Minimal number of coverage of big data lists

Question

Following my question I use the following code:

dist<-c('att1','att2','att3','att4','att5','att6')
p1<-c('att1','att5','att2')
p2<-c('att5','att1','att4')
p3<-c('att3','att4','att2')
p4<-c('att1','att2','att3')
p5<-c('att6')
....
p32<-c('att35','att34','att32')

In the real case there can be 1024 vectors. I would like to find all the relevant p that the unification of them will be the maximal components of dist. I this case the solution would be p1, p3, p5. I want to choose the minimal number of p. In addition, in case there is no way to cover all the of dist component so I want to choose the maximal cover with minimal number of vectors (p).

N = 32
library(qdapTools)
library(dplyr)
library(data.table)
## generate matrix of attributes
attribute_matrix <- mtabulate(list(p1, p2, p3, p4, p5,...,p32))

library (bigmemory)
## generate matrix of attributes
grid_matrix <- do.call(CJ, rep(list(1:0), N))  %>% as.big.matrix

Error: cannot allocate vector of size 8.0 Gb

I tried an alternative way for it:

grid_matrix <- do.call(CJ, rep(list(1:0), N))  %>% as.data.frame
grid_matrix <- as.matrix (grid_matrix)

And still got the same error.

How can I fix it and use it for big data? I wanted to continue with:

 colnames(grid_matrix) <- paste0("p", 1:N)
    combin_all_element_present <- rowSums(grid_matrix %*% attribute_matrix > 0) %>% `==`(., ncol(attribute_matrix))
    grid_matrix_sub <- grid_matrix[combin_all_element_present, ]
    grid_matrix_sub[rowSums(grid_matrix_sub) == min(rowSums(grid_matrix_sub)), ]

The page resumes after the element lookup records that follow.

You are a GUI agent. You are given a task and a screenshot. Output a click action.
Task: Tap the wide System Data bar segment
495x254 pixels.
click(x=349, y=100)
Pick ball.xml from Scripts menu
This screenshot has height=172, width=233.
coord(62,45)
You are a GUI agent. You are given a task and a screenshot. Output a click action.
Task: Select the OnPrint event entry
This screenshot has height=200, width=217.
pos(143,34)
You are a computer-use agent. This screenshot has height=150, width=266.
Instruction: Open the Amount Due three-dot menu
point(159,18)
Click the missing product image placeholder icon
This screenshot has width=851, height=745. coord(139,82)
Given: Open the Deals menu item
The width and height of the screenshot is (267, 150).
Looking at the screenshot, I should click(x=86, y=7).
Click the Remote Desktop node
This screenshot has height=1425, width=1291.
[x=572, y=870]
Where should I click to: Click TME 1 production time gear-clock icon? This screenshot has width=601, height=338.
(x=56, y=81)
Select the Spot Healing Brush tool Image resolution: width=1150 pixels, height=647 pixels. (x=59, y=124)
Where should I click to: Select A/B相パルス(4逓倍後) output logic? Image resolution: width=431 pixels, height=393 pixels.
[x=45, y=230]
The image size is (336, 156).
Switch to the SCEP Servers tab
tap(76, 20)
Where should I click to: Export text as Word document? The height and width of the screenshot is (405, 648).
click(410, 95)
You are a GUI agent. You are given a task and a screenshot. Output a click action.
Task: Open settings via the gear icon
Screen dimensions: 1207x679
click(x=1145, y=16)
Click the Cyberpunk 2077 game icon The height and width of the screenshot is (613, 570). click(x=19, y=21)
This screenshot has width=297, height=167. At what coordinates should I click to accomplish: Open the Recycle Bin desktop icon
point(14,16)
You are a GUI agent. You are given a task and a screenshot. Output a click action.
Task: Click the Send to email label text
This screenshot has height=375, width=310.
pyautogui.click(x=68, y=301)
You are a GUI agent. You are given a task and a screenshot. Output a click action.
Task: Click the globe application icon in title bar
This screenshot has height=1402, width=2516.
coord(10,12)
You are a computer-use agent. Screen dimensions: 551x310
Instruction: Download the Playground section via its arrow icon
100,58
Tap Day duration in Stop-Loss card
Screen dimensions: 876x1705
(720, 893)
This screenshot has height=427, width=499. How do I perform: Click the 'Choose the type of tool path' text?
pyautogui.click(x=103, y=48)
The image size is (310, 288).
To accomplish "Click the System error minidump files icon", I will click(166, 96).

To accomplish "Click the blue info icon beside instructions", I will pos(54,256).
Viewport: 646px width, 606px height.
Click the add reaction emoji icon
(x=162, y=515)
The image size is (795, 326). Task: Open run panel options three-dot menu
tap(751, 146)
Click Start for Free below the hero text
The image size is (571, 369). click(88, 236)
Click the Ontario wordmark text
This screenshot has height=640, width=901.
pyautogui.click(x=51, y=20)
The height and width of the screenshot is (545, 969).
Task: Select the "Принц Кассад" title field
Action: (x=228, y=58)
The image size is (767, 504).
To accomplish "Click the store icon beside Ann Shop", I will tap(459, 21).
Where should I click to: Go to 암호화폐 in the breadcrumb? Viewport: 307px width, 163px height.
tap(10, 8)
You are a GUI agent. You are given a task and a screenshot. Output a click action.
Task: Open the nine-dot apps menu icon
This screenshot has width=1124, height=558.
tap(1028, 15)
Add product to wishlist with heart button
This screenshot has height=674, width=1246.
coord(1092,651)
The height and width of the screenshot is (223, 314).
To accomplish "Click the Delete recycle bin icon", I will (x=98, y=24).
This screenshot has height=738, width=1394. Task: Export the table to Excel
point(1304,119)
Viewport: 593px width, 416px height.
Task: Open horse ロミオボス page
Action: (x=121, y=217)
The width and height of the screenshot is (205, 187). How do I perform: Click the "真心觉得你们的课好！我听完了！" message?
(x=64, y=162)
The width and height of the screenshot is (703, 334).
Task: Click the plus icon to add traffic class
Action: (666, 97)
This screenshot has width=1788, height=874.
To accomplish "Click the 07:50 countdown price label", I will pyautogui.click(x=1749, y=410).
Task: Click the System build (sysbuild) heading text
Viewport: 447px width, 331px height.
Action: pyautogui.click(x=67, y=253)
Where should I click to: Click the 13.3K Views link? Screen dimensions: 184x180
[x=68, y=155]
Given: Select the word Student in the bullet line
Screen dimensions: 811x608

G. Grothendieck · Accepted Answer · 2017-06-21T10:50:54.333

2

This is known as a set covering problem. It can be solved using integer linear programming. Let x1, x2, ... be 0/1 variables (one for each p variable) and represent p1, p2, ... as 0/1 vectors P1, P2, ... and dist as a 0/1 vector D. Then the problem can be stated as:

min x1 + x2 + ... + x32
such that
P1 * x1 + P2 + x2 + ... + P32 * x32 >= D

which in R code is the following. First create a list p with the p vectors in sorted order. Use mixedsort so that p32 comes at the end instead of rigth after p3. Define attnames as the set of all att names in all the p vectors. Then formulate the objective function (which equals the number of p's in the cover), the constraint matrix (consisting of the P vectors as columns) and the right hand side of the constraint equations (which is dist as a 0/1 vector). Finally run the integer linear program and convert the solution from a 0/1 vector to a vector of p names.

library(gtools)
library(lpSolve)

p <- mget(mixedsort(ls(pattern = "^p\\d+$")))
attnames <- mixedsort(unique(unlist(p)))
objective <- rep(1L, length(p))
const.mat <- sapply(p, function(x) attnames %in% x) + 0L
const.rhs <- (attnames %in% dist) + 0L

ans <- lp("min", objective, const.mat, ">=", const.rhs, all.bin = TRUE)
names(p)[ans$solution == 1L]
## [1] "p2" "p4" "p5"

The constraint matrix has a row for each attnames entry and a column for each p vector.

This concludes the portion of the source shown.